Raquel Polich y familia pasaron a contar el momento que viven y el esfuerzo que forjó a esta gladiadora del área. La delantera que supo vestir los colores de San Luis FC, asentada en Boca con un gran presente y obteniendo títulos.

Quien pensaría que, desde Margarita (Chaco), un poblado de apenas 7500 habitantes, saldría una goleadora que con 30 años sigue más encendida que nunca.

En un pueblo pegadito a Resistencia, la capital y con brisa calurosa todo el año, nacería Raquel Polich. Siendo la más chica de tres hermanos nunca se sintió así, siempre compartió con los más grandes Cristina y Miguel.

Cuenta su hermana que antes de un partido en el barrio, Raquel le contestó a Miguel, “Vos olvídate de mí y juga” ante la frase de ruego de su hermano hacia su madre “no la dejes ir, no la dejes ir, porque los vagos no jugamos al mismo nivel con una mina”

La actitud de la flaca ya viene desde chica, había que jugar entre los chicos como uno más, ahí no se perdonaba nada, se ponía todo en el potrero, ¿Quién no tuvo una hermana o una prima que dejaba todo en el barrio?
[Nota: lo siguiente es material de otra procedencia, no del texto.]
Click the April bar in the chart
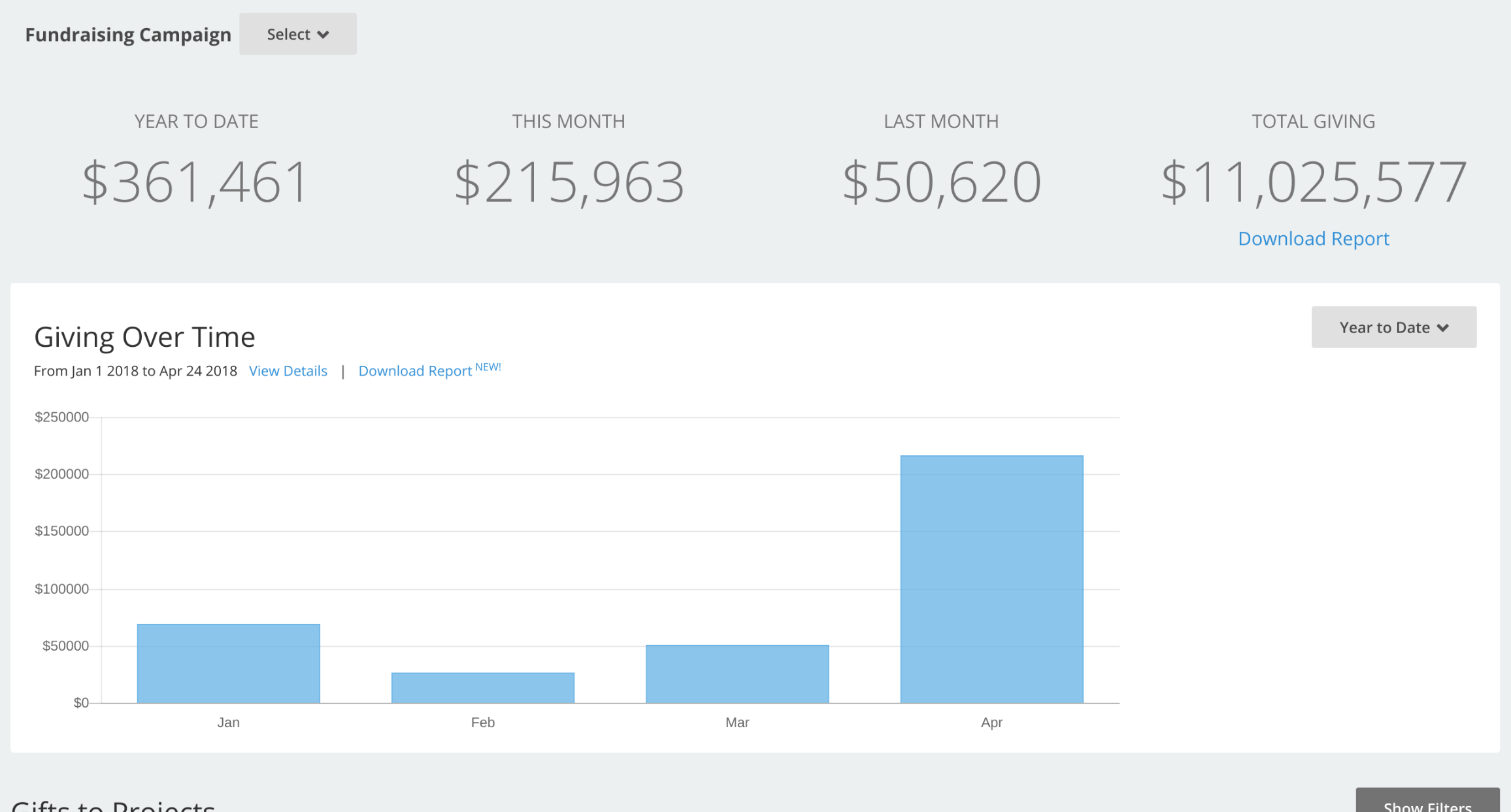Viewport: 1511px width, 812px height. tap(991, 579)
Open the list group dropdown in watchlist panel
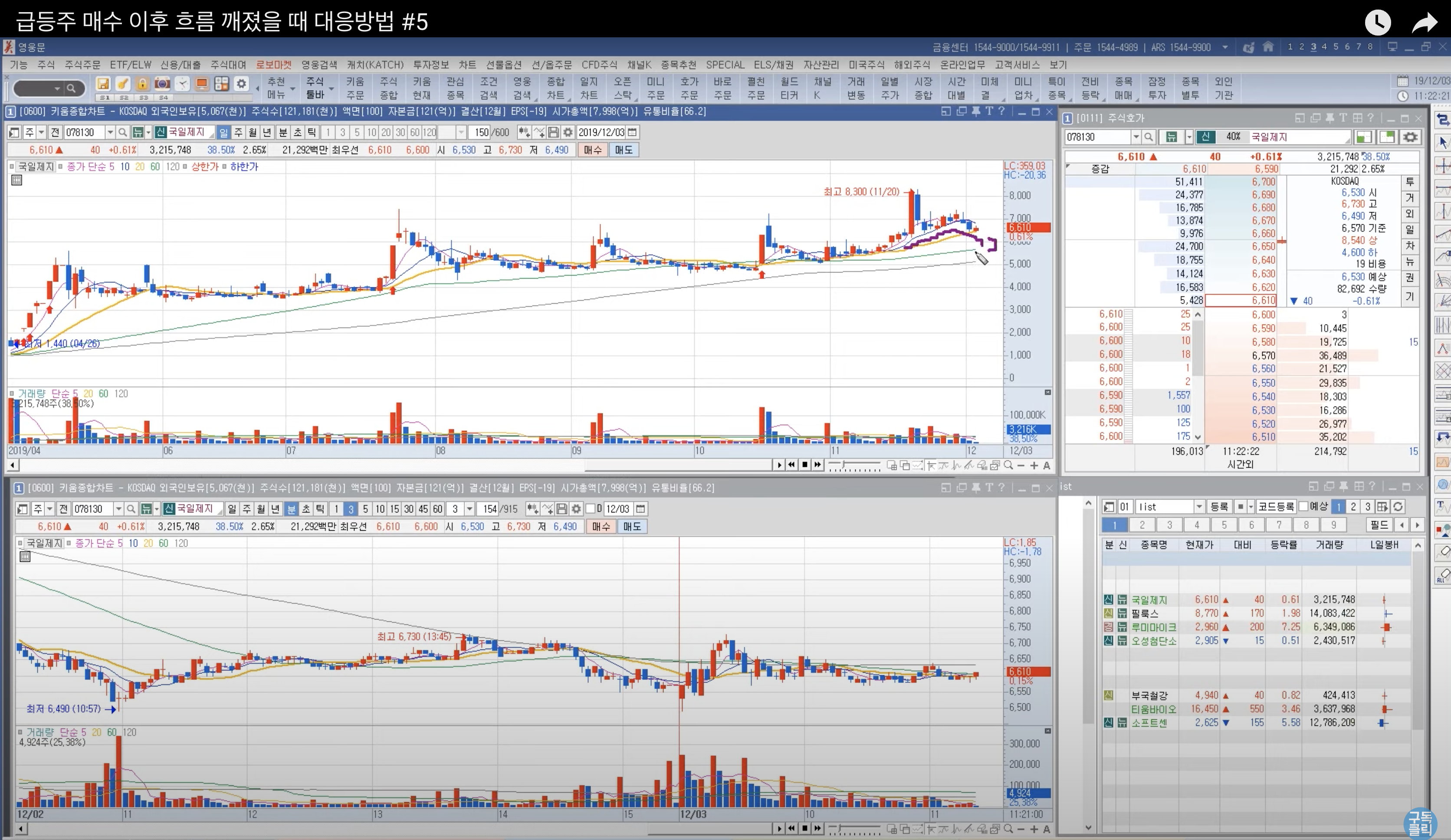Screen dimensions: 1451x840 tap(1199, 507)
Hablando del pueblo, Cristina nos cuenta “Le dije a Raquel, no es casualidad, que donde estaba la cancha, ahora hay siete viviendas, justo siete, nuestro número favorito” Si bien ama el número 7, es cierto que jugó de enganche o volante por afuera y se siente más cómoda como punta.

Desde que recuerdo, la veo a ella haciendo jueguitos en la vereda y todo el mundo pasaba y se quedaba mirando, no podían creer que maneje tan bien la pelota”. Cabe destacar que Cris, su hermana, no paró de emocionarse en toda la entrevista, recordando a Raquel, su esfuerzo y todo el temperamento que la empuja.

Tiempo de enfocarse:

Cuando la vida a uno le sonríe, sin responsabilidades más que ir al colegio, llegar a su casa, cambiarse e ir a jugar al futbol, Raquel tendría una de las noticias más duras de su vida, a un año de enterrar a su primo de 20 años por una diabetes fulminante. La familia Polich, volvería a probar la amargura de la vida, la noticia de que Raquel con apenas once años, sería insulinodependiente por el resto de su vida golpeó su mundo. “Pero Raquel tenía en mente otra cosa, acomodarse a lo que venía y seguir” (Cristina se quiebra recordando esos momentos y sigue).

“Me acuerdo cuando estuvo en el hospital muchos días internada, porque no podían regular la azúcar en sangre, ella estaba muy enojada con la enfermedad y la vida”.

Emocionada Cristina reflexiona… “Mi hermana de una situación muy mala se compuso y salió adelante, creo que eso la marcó para el resto de su vida, pensar que tiene más años de insulino dependiente que no” Orgullosa no le salen las palabras a la hermana mayor de la goleadora y última campeona con San Luis FC.

“Siempre le digo que cuente, como la enfermedad la ayudó a cambiar su rutina y tener una mejor alimentación y más compromiso con el entrenamiento”.

La realidad de “la Polich” o “la Raque”, como la conocen en el pueblo, no es solo la de una deportista que llega desde abajo hasta lo más alto. Hace más de 5 meses que llegó a las xeneizes, la historia de una niña que la peleó a pesar de la enfermedad, la distancia, la falta de recursos, el cansancio, el tener una edad donde la sociedad piensa que ya no estas para el fútbol de élite y es la esperanza de cada chica que arranca con los sueños intactos, por ella y por las que vengan…

Historia de vida de Raquel Polich, delantera de Boca que jugó en San Luis FC

Hace poco más de 10 días, levantó la copa del campeonato Femenino de AFA con el club del que ha sido hincha durante toda su vida. Y no conforme con eso, la chaqueña tiene nuevos objetivos en el horizonte, se le vienen tres nuevas competencias: la Copa Libertadores, el torneo local y, si todo va bien, el federativo.

 

A pesar de tener ofertas de varios clubes, Raquel quiere seguir en boca: “mi sueño es jugar en Boca. Tratando de mejorar ciertas cosas para dar siempre el 100 cuando tenga que estar en la cancha”.